William M. Mihalko, MD, PhD, chairs the AAOS Biomedical Engineering Committee. He can be reached at wmihalko@campbellclinic.com

Get involved
AAOS fellows who are interested in getting involved in ASTM standards activities should contact Dr. Mihalko (wmihalko@campbellclinic.com) concerning medical device standards or Katherine Sale (sale@aaos.org) concerning biological or tissue engineered medical products.

All clinically relevant ASTM standards development can be viewed on the ASTM International website (www.ASTM.org) under the F04 (Committee on Medical Devices) subheading.

FDA Device Classifications
Class I—
Devices that present little risk to the public and are generally recognized as being both safe and effective. This classification is subject to minimal FDA oversight. Examples of Class I devices include cast materials, crutches, and wheelchairs.

Class II—Devices determined by the FDA to offer some additional risk to the public beyond that of Class I devices. Device uses falling into this category must comply with the general requirements for Class I devices and, in addition, any other performance standards developed by the FDA. Examples of Class II devices include intramedullary nails, bone screws, and plates used for long bone fractures.

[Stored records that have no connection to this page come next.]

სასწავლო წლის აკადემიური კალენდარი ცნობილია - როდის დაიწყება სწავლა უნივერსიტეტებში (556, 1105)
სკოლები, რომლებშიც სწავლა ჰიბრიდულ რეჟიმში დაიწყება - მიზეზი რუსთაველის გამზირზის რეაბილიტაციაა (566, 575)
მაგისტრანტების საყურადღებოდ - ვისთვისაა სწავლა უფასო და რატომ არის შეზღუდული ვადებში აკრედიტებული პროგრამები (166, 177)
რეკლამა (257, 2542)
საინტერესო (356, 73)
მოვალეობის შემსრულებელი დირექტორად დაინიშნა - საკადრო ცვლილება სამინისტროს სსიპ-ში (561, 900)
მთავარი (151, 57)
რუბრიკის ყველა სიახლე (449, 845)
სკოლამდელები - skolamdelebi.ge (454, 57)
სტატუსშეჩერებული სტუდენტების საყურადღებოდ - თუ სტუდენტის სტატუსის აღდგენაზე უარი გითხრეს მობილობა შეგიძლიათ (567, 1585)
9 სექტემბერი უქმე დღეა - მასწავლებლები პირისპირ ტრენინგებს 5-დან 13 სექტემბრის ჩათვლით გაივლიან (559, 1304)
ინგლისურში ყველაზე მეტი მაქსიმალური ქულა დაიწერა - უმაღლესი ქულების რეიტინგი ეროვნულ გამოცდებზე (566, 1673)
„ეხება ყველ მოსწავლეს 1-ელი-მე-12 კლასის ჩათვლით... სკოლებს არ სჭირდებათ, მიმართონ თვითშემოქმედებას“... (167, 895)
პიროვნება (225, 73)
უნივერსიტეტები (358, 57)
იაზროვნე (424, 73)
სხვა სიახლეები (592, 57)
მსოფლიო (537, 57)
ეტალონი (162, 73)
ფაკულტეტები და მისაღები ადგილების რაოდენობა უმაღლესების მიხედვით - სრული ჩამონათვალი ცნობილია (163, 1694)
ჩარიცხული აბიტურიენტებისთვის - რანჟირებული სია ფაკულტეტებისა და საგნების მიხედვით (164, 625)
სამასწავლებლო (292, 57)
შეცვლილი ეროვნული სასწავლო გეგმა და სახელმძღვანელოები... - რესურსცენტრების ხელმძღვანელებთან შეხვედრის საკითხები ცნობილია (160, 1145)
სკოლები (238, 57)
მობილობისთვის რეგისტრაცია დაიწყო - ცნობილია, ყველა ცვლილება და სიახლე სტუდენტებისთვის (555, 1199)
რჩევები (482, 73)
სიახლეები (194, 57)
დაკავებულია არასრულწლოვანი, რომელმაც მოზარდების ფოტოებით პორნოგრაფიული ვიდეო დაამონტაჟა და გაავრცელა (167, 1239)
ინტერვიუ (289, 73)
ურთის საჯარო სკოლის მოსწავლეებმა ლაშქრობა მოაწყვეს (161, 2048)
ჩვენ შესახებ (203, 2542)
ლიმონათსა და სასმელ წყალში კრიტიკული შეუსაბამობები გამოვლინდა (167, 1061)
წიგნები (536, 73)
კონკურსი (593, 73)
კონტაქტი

Class III—Devices for which general regulatory controls are not sufficient to ensure safety and effectiveness, that may offer a substantial risk to the public, and for which sufficient information to establish a performance standard does not exist. Class III devices are generally considered to be “new” medical device uses requiring a showing of safety and effectiveness through a premarket approval prior to labeling for the intended use. Examples of Class III devices include ligament replacements, bone substitutes, and metal-on-metal hip replacement systems.